▶ _Your goal_: Which lines of the material hold the word "agent"? Copy each one.

── Records provided

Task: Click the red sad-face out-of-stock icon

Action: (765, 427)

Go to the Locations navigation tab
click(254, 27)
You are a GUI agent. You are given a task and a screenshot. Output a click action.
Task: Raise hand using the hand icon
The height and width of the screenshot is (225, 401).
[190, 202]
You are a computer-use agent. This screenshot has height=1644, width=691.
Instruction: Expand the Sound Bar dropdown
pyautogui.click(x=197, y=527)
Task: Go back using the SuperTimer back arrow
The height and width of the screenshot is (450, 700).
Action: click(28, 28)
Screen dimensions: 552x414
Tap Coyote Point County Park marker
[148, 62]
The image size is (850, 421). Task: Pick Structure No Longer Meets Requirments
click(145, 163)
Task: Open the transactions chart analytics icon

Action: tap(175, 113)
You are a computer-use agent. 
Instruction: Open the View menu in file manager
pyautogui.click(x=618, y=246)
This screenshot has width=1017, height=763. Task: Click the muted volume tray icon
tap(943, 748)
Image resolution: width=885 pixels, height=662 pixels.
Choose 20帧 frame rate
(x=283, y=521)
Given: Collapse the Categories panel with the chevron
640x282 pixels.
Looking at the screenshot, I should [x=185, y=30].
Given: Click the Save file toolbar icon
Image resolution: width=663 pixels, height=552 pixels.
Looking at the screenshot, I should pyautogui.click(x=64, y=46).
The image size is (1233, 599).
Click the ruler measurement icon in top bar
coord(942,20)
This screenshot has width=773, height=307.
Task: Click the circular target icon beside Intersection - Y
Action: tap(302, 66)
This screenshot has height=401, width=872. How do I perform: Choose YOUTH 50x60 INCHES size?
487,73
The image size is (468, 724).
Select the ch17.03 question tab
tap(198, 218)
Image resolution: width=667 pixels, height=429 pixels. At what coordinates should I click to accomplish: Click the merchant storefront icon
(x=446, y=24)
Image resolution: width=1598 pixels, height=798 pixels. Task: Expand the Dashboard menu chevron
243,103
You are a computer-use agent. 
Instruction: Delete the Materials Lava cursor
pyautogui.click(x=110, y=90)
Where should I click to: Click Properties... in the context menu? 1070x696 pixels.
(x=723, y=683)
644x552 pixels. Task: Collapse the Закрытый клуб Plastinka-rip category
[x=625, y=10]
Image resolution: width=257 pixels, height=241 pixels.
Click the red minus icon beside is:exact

────

▶ _Answer area_:
You are a GUI agent. You are given a task and a screenshot. Output a click action.
You are a computer-use agent. This screenshot has height=1644, width=691.
You are a computer-use agent. 
You are a computer-use agent. 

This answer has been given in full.